North kisses the corner of my eye and wipes away a tear with his thumb.
I stare at all three of them, at the men holding me up in the water like I’m precious, and my throat is too tight for a second before I finally manage, “I love you too.”
And when they close around me after that, and are somehow even more careful with me than before, I know I’m never forgetting the way this feels.
EPILOGUE
ADELAIDE
Two Weeks Later
“You three are hiding your nerves really well,” I say as we climb out of the hired car.
Luca snorts. “Who says we’re nervous?”
“Ace, you’ve smoothed your shirt down four times in the last thirty seconds, and North, your jaw has been tight since we left the airport.”
“You’re imagining things,” North says.”
I laugh and wave them to follow me down the path to the front door, then I knock. It opens in about seconds.
“Addi.” Chris fills the doorway, all six-two of him, in a dark grey Henley and jeans, a dish towel slung over one shoulder, moss-green eyes smiling at the corners the second he sees me. His hair is the same as always, short on the sides, longer on top so a piece of it falls over his brow in the breeze, and he clearly hasn’t shaved since yesterday morning.
I launch and crash against him hard, his arms coming up around me. He lifts me off the porch and holds me there for asecond with my face pressed into his shoulder. “I missed you,” I mumble into the Henley.
“Been waiting all morning.” He sets me down and holds me out by the shoulders and looks at my face. His eyes soften, then hgrins and pulls me into one more quick squeeze and then finally lets me go.
“Right. Chris. This is Luca. Ace. North. My Alphas, scent matches, my everything.” I point to each of them in turn. “Guys. My brother, Chris.”
Chris steps out onto the porch. He offers his hand to each of them, then calls us inside. “Amazing to meet you all. Now let’s get inside where it’s warmer.”

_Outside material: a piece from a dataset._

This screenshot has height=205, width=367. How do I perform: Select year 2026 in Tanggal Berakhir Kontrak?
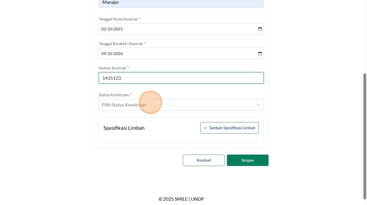[x=118, y=54]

He turns to North last, and there’s a second where they stare at each other. Chris doesn’t have the background my three do, but he’s an ex-biker who runs bounty hunters now, and there’s a common dialect there. Chris steps back and waves us in.
“Come on. Coffee’s almost done. Everyone else is out until later, so it’s just me for now. Hannah’s gone to town with the pack for a grocery run, she’ll kill me if we don’t save her some pastry.”

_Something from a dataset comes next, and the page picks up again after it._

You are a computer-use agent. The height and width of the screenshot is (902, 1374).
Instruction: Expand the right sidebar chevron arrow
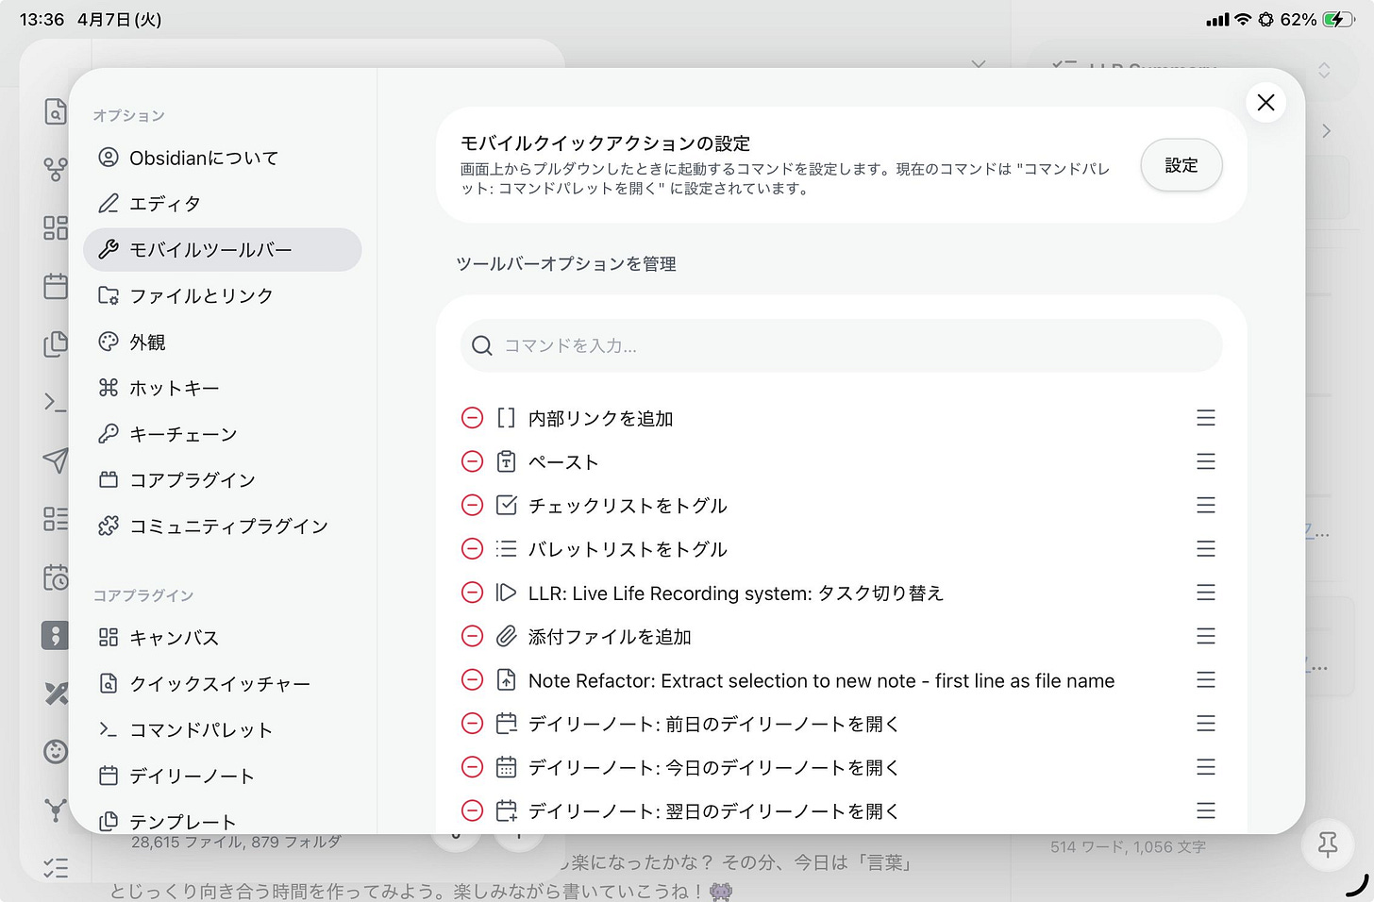click(1326, 131)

“Good thing we brought pastries,” Ace adds, smirking proudly because it was his idea.
Chris grins. “She’ll like you.”
Inside, the house smells like wood smoke and coffee, the fireplace in the living room is crackling low. Chris waves the guys toward the couches facing the flames.

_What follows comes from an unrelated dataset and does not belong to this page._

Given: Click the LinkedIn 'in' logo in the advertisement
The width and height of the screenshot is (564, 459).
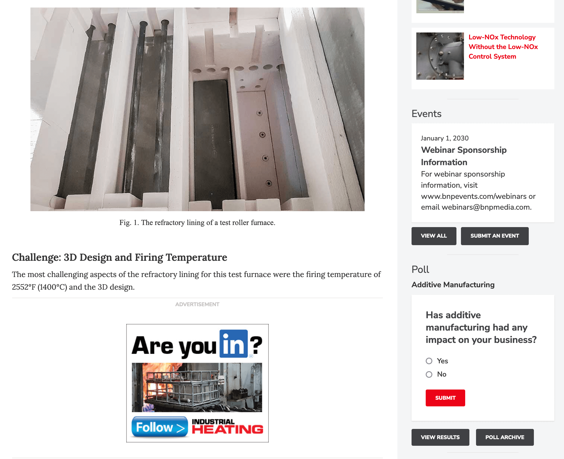Looking at the screenshot, I should pyautogui.click(x=233, y=344).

“Sit. Warm up. Coffee in a minute.”
North takes an armchair. Ace lowers himself onto the long couch and stretches his arm along the back. Luca wanders the living room, checking out the photographs.
Chris tips his head toward the kitchen. “Come give me a hand.”
I follow him in. The kitchen’s exactly the way I remember it from over Christmas. Huge and every cook’s dream, but my attention is my brother who’s pulling down five mugs.
I hop up onto the counter the way I used to when I was younger and used to sit like this watching him make coffee. He hands me my full mug and pushes the carton of half and half, because he knows how I like my coffee.
“So,” he says. “You take a trip to Hawaii and return with three Alphas.”